— Begin SUPPLIED INFORMATION —

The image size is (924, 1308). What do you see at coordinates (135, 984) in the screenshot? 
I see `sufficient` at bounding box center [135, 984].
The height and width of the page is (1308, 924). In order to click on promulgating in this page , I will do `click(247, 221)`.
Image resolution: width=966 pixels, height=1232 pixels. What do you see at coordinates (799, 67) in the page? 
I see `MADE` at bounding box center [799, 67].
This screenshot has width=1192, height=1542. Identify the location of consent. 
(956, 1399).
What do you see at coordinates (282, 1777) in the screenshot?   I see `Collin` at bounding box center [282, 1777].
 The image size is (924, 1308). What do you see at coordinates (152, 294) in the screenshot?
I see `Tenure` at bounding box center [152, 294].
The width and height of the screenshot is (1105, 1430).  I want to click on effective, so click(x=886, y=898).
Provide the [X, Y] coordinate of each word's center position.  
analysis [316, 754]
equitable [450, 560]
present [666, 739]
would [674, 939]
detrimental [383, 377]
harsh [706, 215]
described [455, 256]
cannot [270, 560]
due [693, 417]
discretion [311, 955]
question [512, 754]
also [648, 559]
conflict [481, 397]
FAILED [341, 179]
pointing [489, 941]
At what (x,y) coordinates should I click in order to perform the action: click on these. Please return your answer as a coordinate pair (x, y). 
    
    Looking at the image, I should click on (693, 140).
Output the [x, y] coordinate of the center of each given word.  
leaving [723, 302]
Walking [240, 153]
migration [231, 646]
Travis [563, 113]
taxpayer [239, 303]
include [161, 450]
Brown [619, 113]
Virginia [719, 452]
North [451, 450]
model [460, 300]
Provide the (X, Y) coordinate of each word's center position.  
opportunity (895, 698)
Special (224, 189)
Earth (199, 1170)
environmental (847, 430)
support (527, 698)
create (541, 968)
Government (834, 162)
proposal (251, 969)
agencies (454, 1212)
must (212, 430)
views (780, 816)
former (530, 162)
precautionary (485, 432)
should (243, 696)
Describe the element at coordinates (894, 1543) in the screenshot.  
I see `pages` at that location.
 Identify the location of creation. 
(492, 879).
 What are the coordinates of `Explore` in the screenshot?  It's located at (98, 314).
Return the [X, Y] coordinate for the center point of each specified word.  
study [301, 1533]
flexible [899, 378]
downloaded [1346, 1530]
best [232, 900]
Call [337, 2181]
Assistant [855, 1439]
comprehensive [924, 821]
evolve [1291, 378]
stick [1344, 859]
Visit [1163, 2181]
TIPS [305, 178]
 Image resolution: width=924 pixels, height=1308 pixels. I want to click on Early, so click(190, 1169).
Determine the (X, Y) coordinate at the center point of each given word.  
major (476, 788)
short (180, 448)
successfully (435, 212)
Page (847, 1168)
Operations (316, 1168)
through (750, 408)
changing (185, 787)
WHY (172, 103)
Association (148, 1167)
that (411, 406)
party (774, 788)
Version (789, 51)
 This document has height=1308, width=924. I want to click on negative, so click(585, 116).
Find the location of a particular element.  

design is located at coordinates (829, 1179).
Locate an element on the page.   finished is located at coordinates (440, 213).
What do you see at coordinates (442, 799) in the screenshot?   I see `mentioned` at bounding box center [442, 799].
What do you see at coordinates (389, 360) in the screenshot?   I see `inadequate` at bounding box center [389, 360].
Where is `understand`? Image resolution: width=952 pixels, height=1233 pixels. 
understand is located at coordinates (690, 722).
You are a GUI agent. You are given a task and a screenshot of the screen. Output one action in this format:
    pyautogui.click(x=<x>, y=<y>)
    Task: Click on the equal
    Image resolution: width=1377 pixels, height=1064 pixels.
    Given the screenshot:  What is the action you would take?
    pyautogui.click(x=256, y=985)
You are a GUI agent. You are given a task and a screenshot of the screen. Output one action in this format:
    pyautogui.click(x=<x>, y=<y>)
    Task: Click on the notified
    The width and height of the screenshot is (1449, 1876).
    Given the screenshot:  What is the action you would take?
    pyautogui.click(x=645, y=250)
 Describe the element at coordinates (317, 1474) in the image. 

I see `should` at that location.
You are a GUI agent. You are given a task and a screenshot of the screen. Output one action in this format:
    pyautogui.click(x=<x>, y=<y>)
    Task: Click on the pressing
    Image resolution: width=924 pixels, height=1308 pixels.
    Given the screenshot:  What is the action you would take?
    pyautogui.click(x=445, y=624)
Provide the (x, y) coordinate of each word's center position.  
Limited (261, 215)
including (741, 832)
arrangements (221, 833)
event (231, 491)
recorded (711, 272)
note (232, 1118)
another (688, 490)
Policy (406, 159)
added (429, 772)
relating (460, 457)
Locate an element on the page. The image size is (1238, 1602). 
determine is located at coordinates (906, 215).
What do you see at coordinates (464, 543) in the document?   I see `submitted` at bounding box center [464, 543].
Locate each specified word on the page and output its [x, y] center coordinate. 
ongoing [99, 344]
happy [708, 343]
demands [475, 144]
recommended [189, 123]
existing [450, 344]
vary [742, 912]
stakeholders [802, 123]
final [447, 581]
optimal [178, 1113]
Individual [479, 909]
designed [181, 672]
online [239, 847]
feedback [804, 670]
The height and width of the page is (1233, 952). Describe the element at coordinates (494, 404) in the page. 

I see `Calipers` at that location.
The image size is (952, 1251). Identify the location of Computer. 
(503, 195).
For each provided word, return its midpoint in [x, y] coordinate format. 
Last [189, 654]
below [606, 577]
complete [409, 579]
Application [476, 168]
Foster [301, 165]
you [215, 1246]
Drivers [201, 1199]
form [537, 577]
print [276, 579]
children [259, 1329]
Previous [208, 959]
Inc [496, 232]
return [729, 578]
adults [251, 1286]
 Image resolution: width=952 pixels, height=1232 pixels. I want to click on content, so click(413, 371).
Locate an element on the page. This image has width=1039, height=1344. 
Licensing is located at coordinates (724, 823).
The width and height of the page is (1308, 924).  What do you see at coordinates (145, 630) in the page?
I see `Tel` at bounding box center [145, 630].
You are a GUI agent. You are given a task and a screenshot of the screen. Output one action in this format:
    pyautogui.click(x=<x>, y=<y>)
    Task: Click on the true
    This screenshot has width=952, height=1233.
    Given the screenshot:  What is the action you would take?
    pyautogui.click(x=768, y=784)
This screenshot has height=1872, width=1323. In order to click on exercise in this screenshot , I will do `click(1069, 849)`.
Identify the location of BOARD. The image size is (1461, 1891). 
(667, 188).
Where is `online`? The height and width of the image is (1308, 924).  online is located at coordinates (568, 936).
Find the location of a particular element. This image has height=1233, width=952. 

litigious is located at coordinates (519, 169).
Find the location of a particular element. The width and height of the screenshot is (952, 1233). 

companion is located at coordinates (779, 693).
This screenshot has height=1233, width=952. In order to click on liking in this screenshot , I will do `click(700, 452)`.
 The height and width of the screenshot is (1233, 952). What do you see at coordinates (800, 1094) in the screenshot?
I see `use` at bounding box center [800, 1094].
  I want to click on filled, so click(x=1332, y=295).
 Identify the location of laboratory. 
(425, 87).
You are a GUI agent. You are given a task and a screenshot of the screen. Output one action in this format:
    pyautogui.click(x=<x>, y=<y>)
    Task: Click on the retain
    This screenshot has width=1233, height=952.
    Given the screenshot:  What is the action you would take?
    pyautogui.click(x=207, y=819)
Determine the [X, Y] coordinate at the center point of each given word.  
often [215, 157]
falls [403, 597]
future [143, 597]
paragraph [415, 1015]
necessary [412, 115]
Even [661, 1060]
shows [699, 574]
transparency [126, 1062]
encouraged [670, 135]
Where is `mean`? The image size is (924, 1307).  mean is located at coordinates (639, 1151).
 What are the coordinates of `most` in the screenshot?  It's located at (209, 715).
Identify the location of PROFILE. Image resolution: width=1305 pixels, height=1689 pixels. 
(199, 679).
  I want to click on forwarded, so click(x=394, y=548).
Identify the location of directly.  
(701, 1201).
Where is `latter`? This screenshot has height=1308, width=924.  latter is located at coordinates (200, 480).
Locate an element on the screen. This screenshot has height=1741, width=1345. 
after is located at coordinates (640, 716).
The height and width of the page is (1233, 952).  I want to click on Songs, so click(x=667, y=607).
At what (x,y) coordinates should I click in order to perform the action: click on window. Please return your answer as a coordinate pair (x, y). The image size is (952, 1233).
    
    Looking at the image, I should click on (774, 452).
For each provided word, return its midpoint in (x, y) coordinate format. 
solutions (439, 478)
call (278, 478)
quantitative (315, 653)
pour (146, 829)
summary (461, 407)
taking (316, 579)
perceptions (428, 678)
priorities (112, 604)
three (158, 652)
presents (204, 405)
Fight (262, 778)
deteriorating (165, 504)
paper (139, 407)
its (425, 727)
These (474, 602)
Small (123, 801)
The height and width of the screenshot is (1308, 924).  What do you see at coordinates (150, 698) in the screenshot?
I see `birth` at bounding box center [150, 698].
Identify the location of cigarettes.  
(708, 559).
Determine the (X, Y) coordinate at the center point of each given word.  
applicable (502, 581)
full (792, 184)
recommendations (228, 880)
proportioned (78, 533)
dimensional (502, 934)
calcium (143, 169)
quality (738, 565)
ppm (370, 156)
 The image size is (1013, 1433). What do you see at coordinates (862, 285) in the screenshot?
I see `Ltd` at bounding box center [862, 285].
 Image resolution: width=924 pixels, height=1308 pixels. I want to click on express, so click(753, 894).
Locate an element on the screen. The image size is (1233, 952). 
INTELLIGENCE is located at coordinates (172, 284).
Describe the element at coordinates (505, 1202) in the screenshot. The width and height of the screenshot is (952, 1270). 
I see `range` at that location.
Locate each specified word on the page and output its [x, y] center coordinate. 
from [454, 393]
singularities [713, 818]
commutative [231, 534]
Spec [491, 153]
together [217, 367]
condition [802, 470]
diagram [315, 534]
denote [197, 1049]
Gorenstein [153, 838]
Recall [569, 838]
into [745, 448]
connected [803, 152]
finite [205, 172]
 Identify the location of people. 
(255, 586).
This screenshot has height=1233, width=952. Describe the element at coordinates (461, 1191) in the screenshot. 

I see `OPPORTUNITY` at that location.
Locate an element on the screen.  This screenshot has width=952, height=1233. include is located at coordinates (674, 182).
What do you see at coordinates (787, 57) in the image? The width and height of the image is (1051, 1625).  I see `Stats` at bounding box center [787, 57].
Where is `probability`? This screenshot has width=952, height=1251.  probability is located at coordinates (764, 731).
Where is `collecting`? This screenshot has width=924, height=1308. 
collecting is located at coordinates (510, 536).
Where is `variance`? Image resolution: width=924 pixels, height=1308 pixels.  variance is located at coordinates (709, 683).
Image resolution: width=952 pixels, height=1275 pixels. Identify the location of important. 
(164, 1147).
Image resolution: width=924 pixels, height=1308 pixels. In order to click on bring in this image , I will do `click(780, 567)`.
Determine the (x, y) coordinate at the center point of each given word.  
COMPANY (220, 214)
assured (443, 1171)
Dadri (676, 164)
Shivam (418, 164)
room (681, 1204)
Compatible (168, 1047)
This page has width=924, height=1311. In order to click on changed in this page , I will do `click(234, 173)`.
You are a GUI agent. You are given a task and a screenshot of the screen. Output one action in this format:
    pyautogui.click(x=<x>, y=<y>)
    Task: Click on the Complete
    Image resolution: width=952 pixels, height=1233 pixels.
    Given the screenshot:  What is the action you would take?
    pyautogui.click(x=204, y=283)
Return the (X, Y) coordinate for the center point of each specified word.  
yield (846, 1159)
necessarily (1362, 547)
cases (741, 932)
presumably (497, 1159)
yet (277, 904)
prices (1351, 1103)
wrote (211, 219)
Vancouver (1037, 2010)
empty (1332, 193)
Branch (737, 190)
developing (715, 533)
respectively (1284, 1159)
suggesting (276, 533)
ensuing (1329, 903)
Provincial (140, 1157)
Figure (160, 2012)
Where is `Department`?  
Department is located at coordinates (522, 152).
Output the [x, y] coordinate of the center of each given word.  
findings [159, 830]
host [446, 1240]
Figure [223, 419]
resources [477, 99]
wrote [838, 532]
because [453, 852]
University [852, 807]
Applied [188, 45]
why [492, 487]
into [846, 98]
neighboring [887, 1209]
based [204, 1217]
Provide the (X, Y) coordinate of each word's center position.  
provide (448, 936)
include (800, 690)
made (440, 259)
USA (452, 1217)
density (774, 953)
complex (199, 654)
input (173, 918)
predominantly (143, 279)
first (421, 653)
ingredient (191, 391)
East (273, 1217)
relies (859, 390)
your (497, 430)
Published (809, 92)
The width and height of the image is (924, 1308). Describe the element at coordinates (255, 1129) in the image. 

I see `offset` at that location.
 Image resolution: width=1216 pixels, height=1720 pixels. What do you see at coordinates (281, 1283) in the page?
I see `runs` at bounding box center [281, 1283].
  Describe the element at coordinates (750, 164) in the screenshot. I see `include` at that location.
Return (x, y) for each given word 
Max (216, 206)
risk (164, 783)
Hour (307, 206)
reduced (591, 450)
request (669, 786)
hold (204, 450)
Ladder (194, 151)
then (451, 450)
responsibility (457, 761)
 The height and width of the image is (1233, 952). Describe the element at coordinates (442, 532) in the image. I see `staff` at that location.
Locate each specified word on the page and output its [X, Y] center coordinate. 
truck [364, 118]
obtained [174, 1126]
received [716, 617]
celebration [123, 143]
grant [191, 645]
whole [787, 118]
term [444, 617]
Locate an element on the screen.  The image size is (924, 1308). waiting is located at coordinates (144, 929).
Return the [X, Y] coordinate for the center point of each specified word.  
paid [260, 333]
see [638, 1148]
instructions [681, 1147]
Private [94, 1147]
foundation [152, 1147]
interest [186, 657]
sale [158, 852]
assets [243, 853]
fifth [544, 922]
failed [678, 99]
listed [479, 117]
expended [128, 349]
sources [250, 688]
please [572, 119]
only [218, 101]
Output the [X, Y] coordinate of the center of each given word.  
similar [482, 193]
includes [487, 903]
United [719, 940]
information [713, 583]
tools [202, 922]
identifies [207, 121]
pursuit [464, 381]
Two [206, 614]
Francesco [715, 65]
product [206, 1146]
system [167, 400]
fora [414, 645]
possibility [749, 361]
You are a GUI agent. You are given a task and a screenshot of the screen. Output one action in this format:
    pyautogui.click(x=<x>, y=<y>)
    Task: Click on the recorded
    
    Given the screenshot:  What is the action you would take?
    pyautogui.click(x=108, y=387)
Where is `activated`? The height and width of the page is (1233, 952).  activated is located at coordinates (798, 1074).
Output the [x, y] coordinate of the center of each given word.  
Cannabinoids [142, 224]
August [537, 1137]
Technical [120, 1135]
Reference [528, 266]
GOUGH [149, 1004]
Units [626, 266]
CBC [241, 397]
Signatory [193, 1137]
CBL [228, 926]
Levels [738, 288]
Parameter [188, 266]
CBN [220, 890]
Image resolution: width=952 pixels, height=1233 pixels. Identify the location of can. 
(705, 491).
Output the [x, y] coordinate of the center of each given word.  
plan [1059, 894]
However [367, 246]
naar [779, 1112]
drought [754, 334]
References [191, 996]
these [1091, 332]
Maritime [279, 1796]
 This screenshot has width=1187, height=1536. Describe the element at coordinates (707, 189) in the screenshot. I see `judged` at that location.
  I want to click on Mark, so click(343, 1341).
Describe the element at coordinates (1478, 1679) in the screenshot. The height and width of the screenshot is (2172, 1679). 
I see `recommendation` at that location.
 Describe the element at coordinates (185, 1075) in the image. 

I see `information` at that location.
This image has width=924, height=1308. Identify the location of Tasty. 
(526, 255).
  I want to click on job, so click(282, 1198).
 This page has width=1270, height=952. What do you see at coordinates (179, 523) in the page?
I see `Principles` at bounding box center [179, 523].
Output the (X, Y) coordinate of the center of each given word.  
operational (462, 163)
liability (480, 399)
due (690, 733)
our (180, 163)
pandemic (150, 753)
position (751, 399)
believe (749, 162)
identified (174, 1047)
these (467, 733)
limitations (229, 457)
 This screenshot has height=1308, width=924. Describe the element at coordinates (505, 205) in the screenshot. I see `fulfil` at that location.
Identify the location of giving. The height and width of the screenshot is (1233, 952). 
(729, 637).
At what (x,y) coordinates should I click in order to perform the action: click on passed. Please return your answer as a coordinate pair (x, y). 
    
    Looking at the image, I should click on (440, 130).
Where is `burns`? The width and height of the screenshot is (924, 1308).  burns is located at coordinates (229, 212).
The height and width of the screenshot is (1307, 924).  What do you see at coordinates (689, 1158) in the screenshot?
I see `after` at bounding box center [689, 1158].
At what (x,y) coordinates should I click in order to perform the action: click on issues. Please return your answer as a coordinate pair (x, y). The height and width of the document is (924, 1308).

— End SUPPLIED INFORMATION —

- **THE PROBLEM**
Reproduce word for word the stretch of the listing from the beginning through the line containing "pointing [489, 941]", including that line.

- **RESULT BELOW**
The image size is (924, 1308). What do you see at coordinates (135, 984) in the screenshot? 
I see `sufficient` at bounding box center [135, 984].
The height and width of the page is (1308, 924). In order to click on promulgating in this page , I will do `click(247, 221)`.
Image resolution: width=966 pixels, height=1232 pixels. What do you see at coordinates (799, 67) in the page? 
I see `MADE` at bounding box center [799, 67].
This screenshot has width=1192, height=1542. Identify the location of consent. 
(956, 1399).
What do you see at coordinates (282, 1777) in the screenshot?   I see `Collin` at bounding box center [282, 1777].
 The image size is (924, 1308). What do you see at coordinates (152, 294) in the screenshot?
I see `Tenure` at bounding box center [152, 294].
The width and height of the screenshot is (1105, 1430).  I want to click on effective, so click(x=886, y=898).
Provide the [X, Y] coordinate of each word's center position.  
analysis [316, 754]
equitable [450, 560]
present [666, 739]
would [674, 939]
detrimental [383, 377]
harsh [706, 215]
described [455, 256]
cannot [270, 560]
due [693, 417]
discretion [311, 955]
question [512, 754]
also [648, 559]
conflict [481, 397]
FAILED [341, 179]
pointing [489, 941]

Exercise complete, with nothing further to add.